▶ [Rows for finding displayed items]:
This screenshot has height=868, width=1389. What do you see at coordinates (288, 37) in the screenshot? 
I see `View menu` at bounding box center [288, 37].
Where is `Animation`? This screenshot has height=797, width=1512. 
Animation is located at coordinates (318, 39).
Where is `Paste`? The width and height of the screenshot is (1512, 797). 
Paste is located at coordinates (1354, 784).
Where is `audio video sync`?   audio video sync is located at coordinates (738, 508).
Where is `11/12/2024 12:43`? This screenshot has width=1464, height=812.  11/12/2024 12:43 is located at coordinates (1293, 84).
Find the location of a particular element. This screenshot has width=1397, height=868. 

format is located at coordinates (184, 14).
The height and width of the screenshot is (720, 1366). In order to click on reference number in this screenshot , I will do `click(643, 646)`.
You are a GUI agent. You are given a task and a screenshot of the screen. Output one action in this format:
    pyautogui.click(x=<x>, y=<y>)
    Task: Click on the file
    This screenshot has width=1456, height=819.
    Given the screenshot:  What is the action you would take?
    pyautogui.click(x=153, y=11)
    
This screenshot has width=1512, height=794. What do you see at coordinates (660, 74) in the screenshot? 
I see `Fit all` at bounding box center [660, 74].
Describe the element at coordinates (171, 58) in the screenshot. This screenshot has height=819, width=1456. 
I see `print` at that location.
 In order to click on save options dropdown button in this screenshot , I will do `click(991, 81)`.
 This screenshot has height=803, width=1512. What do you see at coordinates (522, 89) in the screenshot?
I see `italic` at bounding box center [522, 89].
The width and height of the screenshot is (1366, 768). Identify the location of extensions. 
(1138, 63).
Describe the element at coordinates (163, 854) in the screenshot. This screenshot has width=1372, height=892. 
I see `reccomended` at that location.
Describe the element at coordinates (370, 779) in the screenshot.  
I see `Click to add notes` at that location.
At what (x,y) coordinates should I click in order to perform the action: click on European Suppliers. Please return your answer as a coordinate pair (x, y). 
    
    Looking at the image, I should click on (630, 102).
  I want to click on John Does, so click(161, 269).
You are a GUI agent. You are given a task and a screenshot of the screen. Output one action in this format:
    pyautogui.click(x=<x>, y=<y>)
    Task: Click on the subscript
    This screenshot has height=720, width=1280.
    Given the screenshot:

▶ [To be done]: Copy every row above word for word, without changing anything.

▶ [Output below]:
This screenshot has height=868, width=1389. What do you see at coordinates (288, 37) in the screenshot? 
I see `View menu` at bounding box center [288, 37].
Where is `Animation`? This screenshot has height=797, width=1512. 
Animation is located at coordinates (318, 39).
Where is `Paste`? The width and height of the screenshot is (1512, 797). 
Paste is located at coordinates (1354, 784).
Where is `audio video sync`?   audio video sync is located at coordinates (738, 508).
Where is `11/12/2024 12:43`? This screenshot has width=1464, height=812.  11/12/2024 12:43 is located at coordinates (1293, 84).
Find the location of a particular element. This screenshot has width=1397, height=868. 

format is located at coordinates (184, 14).
The height and width of the screenshot is (720, 1366). In order to click on reference number in this screenshot , I will do `click(643, 646)`.
You are a GUI agent. You are given a task and a screenshot of the screen. Output one action in this format:
    pyautogui.click(x=<x>, y=<y>)
    Task: Click on the file
    This screenshot has width=1456, height=819.
    Given the screenshot:  What is the action you would take?
    pyautogui.click(x=153, y=11)
    
This screenshot has width=1512, height=794. What do you see at coordinates (660, 74) in the screenshot? 
I see `Fit all` at bounding box center [660, 74].
Describe the element at coordinates (171, 58) in the screenshot. This screenshot has height=819, width=1456. 
I see `print` at that location.
 In order to click on save options dropdown button in this screenshot , I will do `click(991, 81)`.
 This screenshot has height=803, width=1512. What do you see at coordinates (522, 89) in the screenshot?
I see `italic` at bounding box center [522, 89].
The width and height of the screenshot is (1366, 768). Identify the location of extensions. 
(1138, 63).
Describe the element at coordinates (163, 854) in the screenshot. This screenshot has width=1372, height=892. 
I see `reccomended` at that location.
Describe the element at coordinates (370, 779) in the screenshot.  
I see `Click to add notes` at that location.
At what (x,y) coordinates should I click in order to perform the action: click on European Suppliers. Please return your answer as a coordinate pair (x, y). 
    
    Looking at the image, I should click on (630, 102).
  I want to click on John Does, so click(161, 269).
You are a GUI agent. You are given a task and a screenshot of the screen. Output one action in this format:
    pyautogui.click(x=<x>, y=<y>)
    Task: Click on the subscript
    This screenshot has height=720, width=1280.
    Given the screenshot:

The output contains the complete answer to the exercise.